The recommended way to deploy ClickHouse on Kubernetes is using the Altinity ClickHouse Operator.

Prerequisites

  1. Install Altinity ClickHouse Operator: Follow the official installation guide.

    Important: By default, the operator might only watch for resources in its own namespace. If you deploy ClickHouse in a different namespace, you must configure the operator to watch that namespace or all namespaces.

    Example values.yaml for the operator to watch all namespaces:

    configs:
      files:
        config.yaml:
          watch:
            namespaces: [""]

MVP Deployment with ClickHouse Keeper

Below is a Minimum Viable Product (MVP) configuration for a single-node ClickHouse instance suitable for testing or small-scale deployments. For production, we recommend a high-availability setup with at least 3 Keeper nodes and 2 ClickHouse replicas.

1. ClickHouse Installation Manifest

Save this as clickhouse.yaml. This example deploys a single-node cluster.

apiVersion: clickhouse.altinity.com/v1
kind: ClickHouseInstallation
metadata:
  name: sentry-clickhouse
  namespace: sentry # Replace with your namespace
spec:
  configuration:
    clusters:
      - name: single-node
        layout:
          shardsCount: 1
          replicasCount: 1
    users:
      default/networks/ip:
        - "0.0.0.0/0" # Required for Sentry pods to connect
  templates:
    podTemplates:
      - name: clickhouse-single-node
        spec:
          containers:
            - name: clickhouse
              image: altinity/clickhouse-server:25.3.6.10034.altinitystable
  defaults:
    templates:
      podTemplate: clickhouse-single-node

Note on Network Access: The users/default/networks/ip setting is crucial. By default, ClickHouse might restrict access. Setting it to 0.0.0.0/0 allows the Sentry pods (which have dynamic IPs) to connect.

2. (Optional) Separate ClickHouse Keeper

For more robust deployments, you should run ClickHouse Keeper separately.

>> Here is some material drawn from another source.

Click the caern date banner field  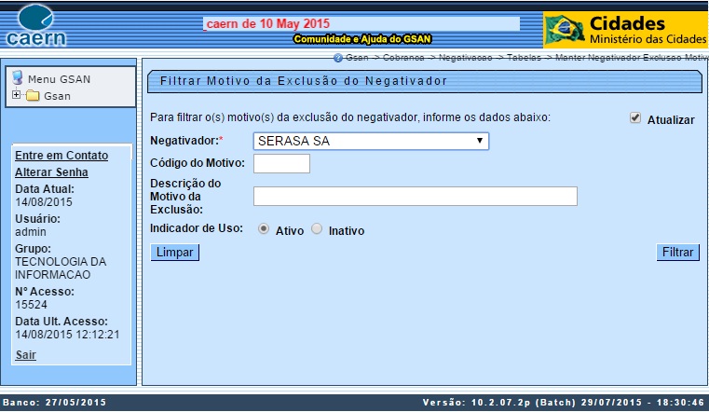click(361, 23)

Keeper Manifest (keeper.yaml):

apiVersion: clickhouse-keeper.altinity.com/v1
kind: ClickHouseKeeperInstallation
metadata:
  name: clickhouse-keeper
  namespace: sentry
spec:
  configuration:
    clusters:
      - name: keeper-cluster
        layout:
          replicasCount: 3 # Recommended for consensus
  defaults:
    templates:
      podTemplate: keeper-pod
      volumeClaimTemplate: keeper-storage
  templates:
    podTemplates:
      - name: keeper-pod
        metadata:
          containers:
            - name: clickhouse-keeper
              image: altinity/clickhouse-keeper:25.3.6.10034.altinitystable
        spec:
          affinity:
            podAntiAffinity:
              requiredDuringSchedulingIgnoredDuringExecution:
                - labelSelector:
                    matchLabels:
                      app: clickhouse-keeper
                  topologyKey: kubernetes.io/hostname
    volumeClaimTemplates:
      - name: keeper-storage
        spec:
          accessModes:
            - ReadWriteOnce
          resources:
            requests:
              storage: 10Gi

If using a separate Keeper, update your ClickHouseInstallation config to reference it:

spec:
  configuration:
    zookeeper:
      nodes:
        - host: keeper-clickhouse-keeper.sentry.svc.cluster.local
          port: 2181

Configuring Sentry Chart

Once your ClickHouse cluster is running, configure the Sentry Helm chart to use it.

In your values.yaml:

externalClickhouse:
  host: "clickhouse-sentry-clickhouse.sentry.svc" # Service name of your CHI
  tcpPort: 9000
  httpPort: 8123
  username: "default"
  password: "" # Set if you configured a password
  database: "default"
  singleNode: true # Set to false if using a replicated cluster

Verification

After deployment, you can verify the connection by checking the logs of the snuba-api or snuba-consumer pods, or by ensuring that Sentry is processing events correctly.